Day of the Dead: A Celebration of Life
Even though it has its roots in pre-Hispanic times, the Day of the Dead received Christian elements after the Spanish Conquest and now is celebrated with Masses and vigils in parishes and dioceses in Latin America and the United States.
The Day of the Dead is traditionally celebrated on November 2nd, the day the Catholic Church remembers the souls of all the faithfully departed, who continue to be members of the Church, children of the same Father. This festivity has some Christian symbolism and is characterized by mounting colorful altares at which families place a picture of their deceased loved one (reminding us of the Communion of Saints), his or her favorite food (another sign of communion), a special sweet bread called Pan de Muerto, (pointing to the Eucharist in which we eat the Bread of Life), Cempasúchil or marigolds (symbolizing that God gives life to our souls), and candles (lighting the road so souls can reach the divine light of Heaven). This is an occasion full of color and light, during which families gather to remember those who went before us on the way to Eternal Life.

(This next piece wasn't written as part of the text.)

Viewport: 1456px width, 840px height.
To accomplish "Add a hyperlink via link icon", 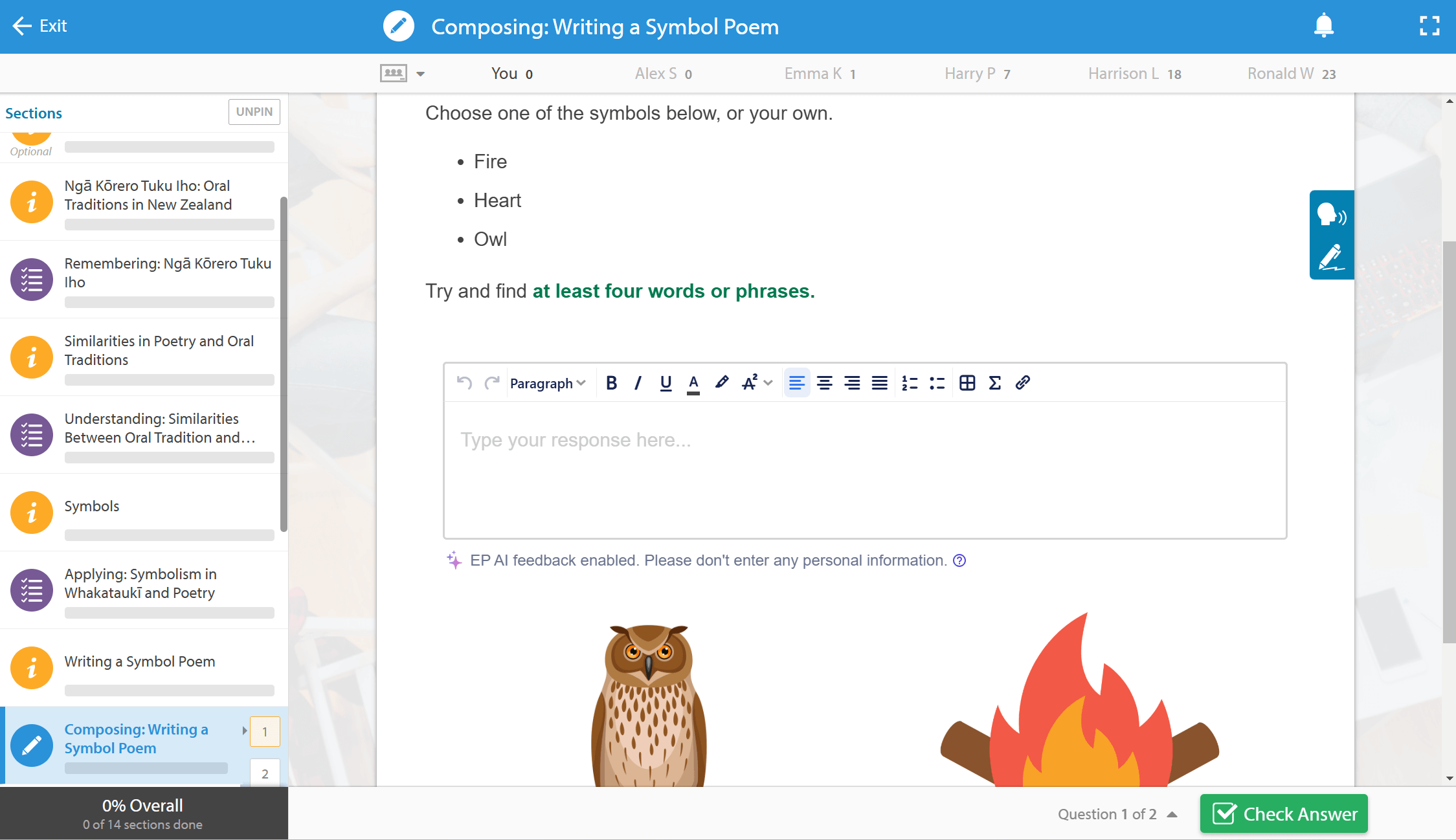I will click(x=1023, y=383).
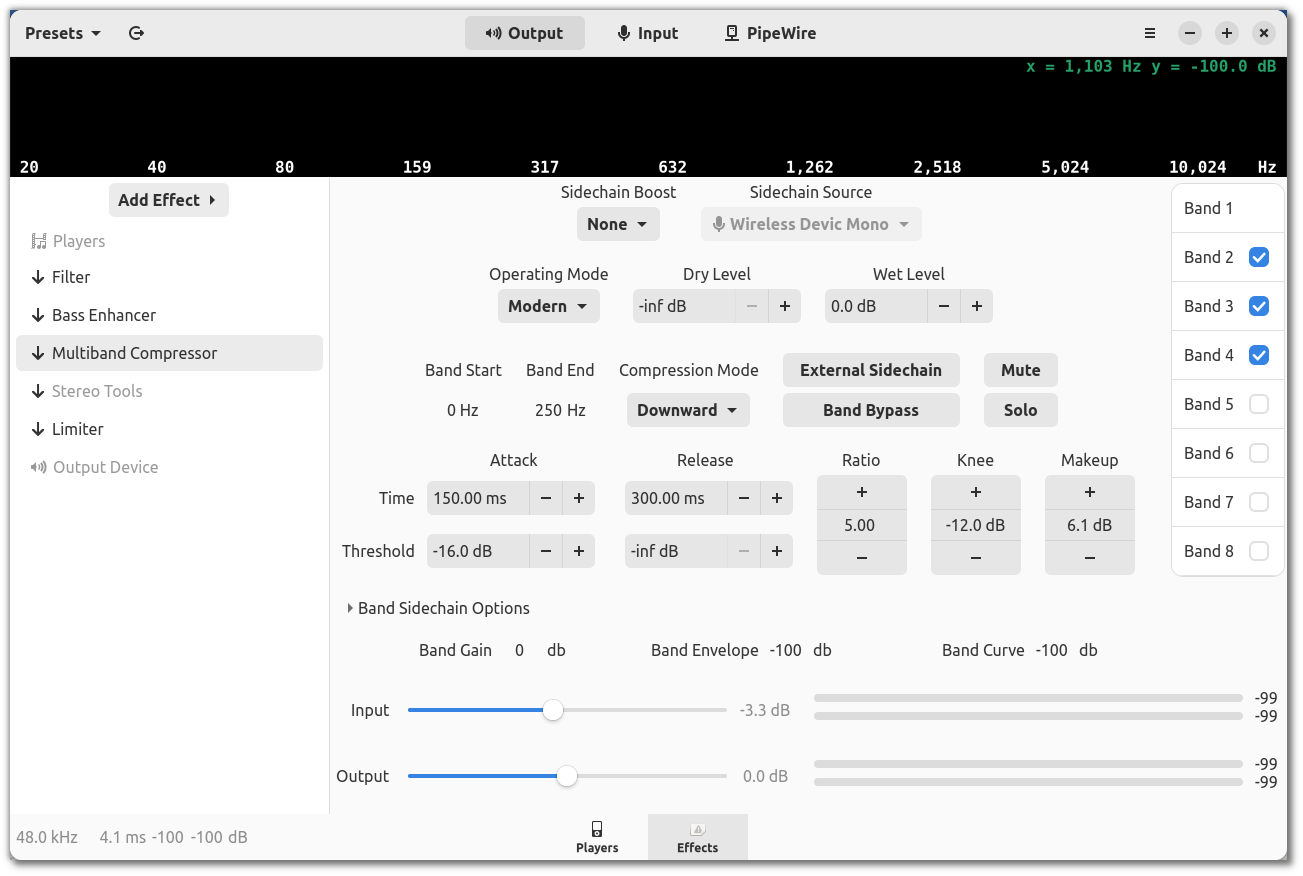1303x876 pixels.
Task: Raise Dry Level using plus button
Action: coord(784,306)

Father Rogelio Alcántara published an article for the Archdioceses of Mexico in which he says that placing an altar on this day can remind us to “do a work of mercy for our beloved dead: pray to the triune God for their salvation; go to Confession and participate in the Mass to obtain a plenary indulgence on their behalf.”
This celebration is so popular in the Church in countries like Mexico that even the Metropolitan Cathedral in Mexico City places an altar every year to remember our faithfully departed.